The HTML environment lacks modularity. It is not possible to run guest code and be confident that it will not attack. Some of the popular attacks are XSS, XSRF, and Phishing. This deficiency is a huge source of insecurity. The <iframe> has been suggested as a sandboxed container, but the <iframe> is subject to two out of three attacks, so it is far from safe.
I have proposed that we replace <iframe> with <module>. The <module> is a vat that prohibits all three attacks (although as long as we have JavaScript and the DOM, it will still be subject to internal XSS attacks). It may be easier to provide an option that lets <iframe> and <frame> and <body> behave like vats.
If we add a vat attribute to an insecure container, then the container is locked down.

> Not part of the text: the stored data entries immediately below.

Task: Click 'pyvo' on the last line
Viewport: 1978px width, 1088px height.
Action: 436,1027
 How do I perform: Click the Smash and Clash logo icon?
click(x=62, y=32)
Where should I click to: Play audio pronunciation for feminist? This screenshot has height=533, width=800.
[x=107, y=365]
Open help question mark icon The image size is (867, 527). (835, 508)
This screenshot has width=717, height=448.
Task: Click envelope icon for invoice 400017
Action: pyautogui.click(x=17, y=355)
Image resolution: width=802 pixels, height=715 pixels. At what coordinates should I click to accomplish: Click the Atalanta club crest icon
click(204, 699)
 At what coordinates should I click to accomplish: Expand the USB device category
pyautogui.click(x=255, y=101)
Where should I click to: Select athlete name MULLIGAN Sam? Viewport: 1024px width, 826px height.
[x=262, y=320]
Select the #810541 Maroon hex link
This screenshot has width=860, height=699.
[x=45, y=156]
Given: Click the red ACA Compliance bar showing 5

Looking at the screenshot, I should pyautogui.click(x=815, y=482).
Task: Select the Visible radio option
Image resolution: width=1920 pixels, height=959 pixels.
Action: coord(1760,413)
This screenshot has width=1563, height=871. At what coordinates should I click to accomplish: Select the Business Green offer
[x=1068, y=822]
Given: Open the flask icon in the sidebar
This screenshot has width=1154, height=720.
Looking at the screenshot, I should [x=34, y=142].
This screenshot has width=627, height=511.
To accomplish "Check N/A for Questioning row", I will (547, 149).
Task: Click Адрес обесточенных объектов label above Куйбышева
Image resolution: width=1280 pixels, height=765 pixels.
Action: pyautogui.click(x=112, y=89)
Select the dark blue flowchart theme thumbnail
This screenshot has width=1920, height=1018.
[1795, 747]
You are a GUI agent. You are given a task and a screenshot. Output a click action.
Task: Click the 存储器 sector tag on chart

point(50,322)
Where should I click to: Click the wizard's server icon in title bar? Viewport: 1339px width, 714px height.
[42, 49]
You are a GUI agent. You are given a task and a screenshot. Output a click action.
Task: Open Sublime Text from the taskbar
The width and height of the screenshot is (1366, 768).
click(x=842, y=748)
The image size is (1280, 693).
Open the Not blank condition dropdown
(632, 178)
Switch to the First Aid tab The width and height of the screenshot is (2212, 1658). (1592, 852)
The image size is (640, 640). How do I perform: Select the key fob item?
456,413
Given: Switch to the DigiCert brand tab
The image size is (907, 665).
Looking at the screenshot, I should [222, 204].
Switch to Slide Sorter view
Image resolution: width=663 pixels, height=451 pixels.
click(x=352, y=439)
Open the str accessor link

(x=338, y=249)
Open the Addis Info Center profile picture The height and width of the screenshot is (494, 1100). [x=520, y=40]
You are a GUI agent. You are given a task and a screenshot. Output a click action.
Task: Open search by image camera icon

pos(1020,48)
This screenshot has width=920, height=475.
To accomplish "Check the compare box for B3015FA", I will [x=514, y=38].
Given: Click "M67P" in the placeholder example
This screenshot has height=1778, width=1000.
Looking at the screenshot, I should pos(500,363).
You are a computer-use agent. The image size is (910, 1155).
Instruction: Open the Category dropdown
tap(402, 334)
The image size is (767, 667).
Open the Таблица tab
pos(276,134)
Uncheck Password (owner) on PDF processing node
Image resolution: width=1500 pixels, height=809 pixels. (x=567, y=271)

It is not allowed to access the DOM tree of another container. Other containers are not allowed to access its DOM tree. Navigation (location) of other containers is not allowed. HTTP requests made from a container to sites other than the container's domain do not carry cookies or other ambient authority. A script should be able to easily determine if it is in a vat or not. The vat attribute is included in the http requests for the vat's assets.
The only local way that a vat container can interact with another container is with a communications mechanism such as Cross Document Messaging (XDM). If we had such containment, we could include components from other sites using a notation such as <iframe vat src="pirate.net/theworst.html">. The browser would then be fully minimally adequate for mashups.
It will still be a dangerous environment, and will continue to be dangerous until we replace JavaScript and the DOM. But this small improvement would move us way ahead. The construction of secure mashups will no longer be impossible, just risky.